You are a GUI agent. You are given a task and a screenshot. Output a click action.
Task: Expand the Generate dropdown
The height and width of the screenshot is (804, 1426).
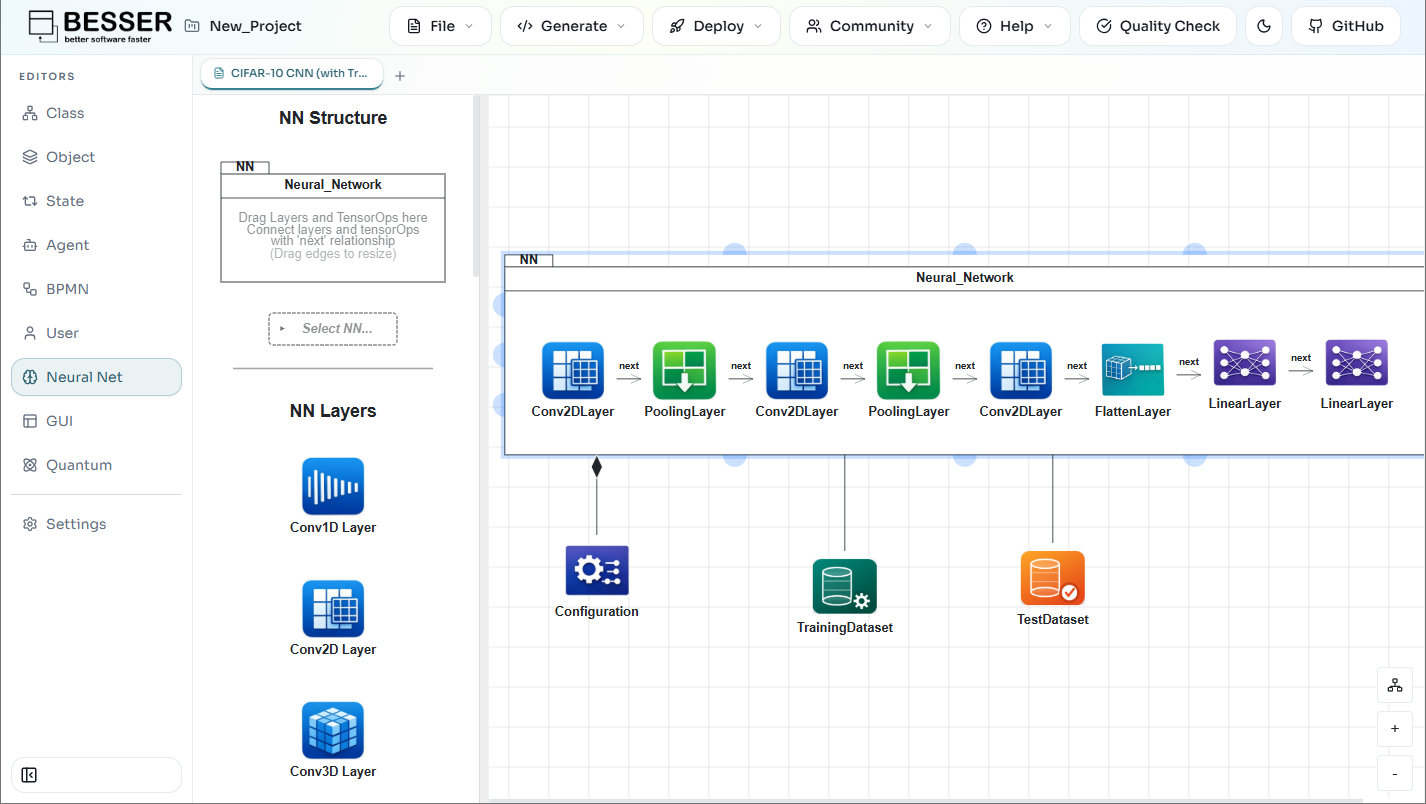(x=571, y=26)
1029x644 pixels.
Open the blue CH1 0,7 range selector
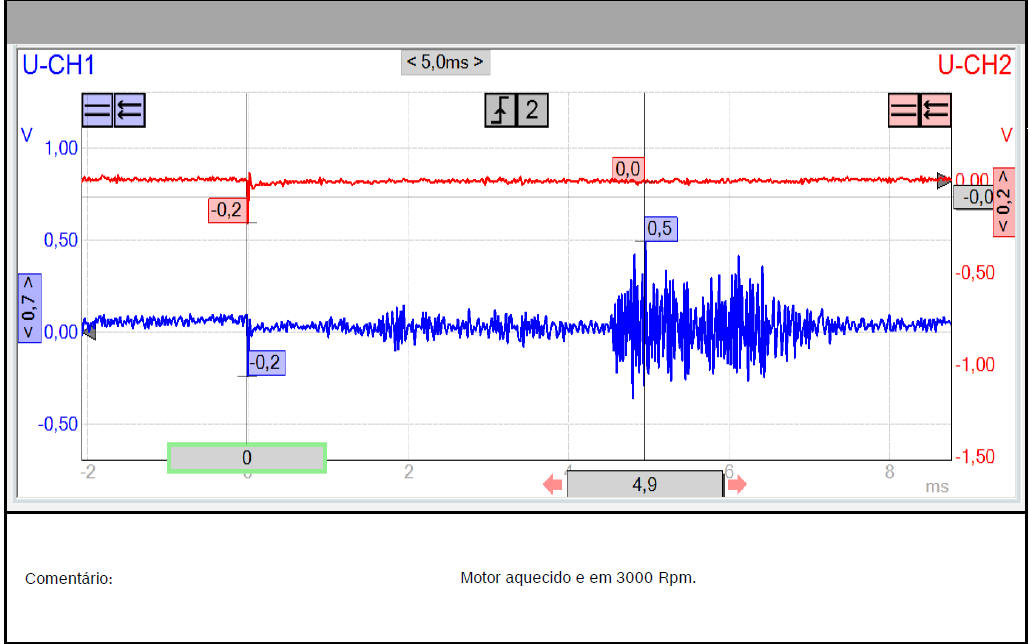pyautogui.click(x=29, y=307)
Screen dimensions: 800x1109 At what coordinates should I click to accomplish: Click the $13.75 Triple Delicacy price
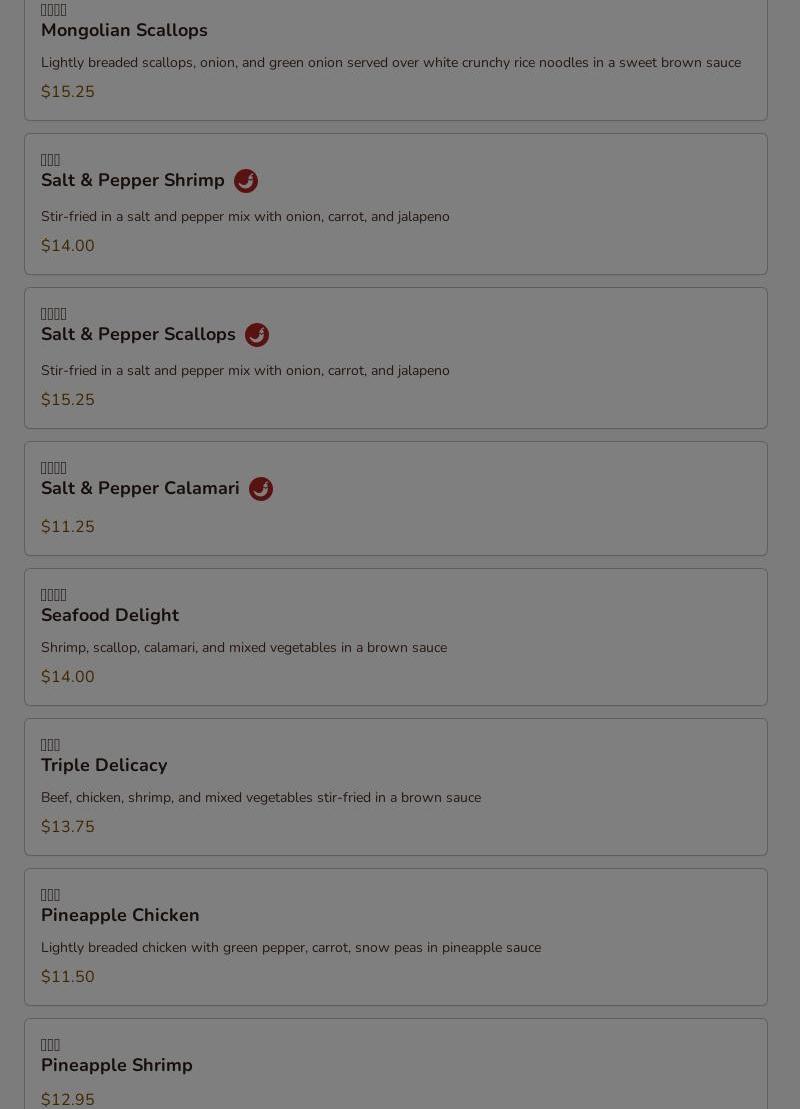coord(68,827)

----------------------------------------

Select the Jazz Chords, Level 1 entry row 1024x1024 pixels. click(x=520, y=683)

----------------------------------------

YOUR INSTRUCTIONS. Which lines in the data above contain the string "screenshot"? Pick out each of those lines and copy it in full, treating uppercase and lowercase as different.

TASK ANSWER.
You are a GUI agent. You are given a task and a screenshot. Output a click action.
The height and width of the screenshot is (804, 1426).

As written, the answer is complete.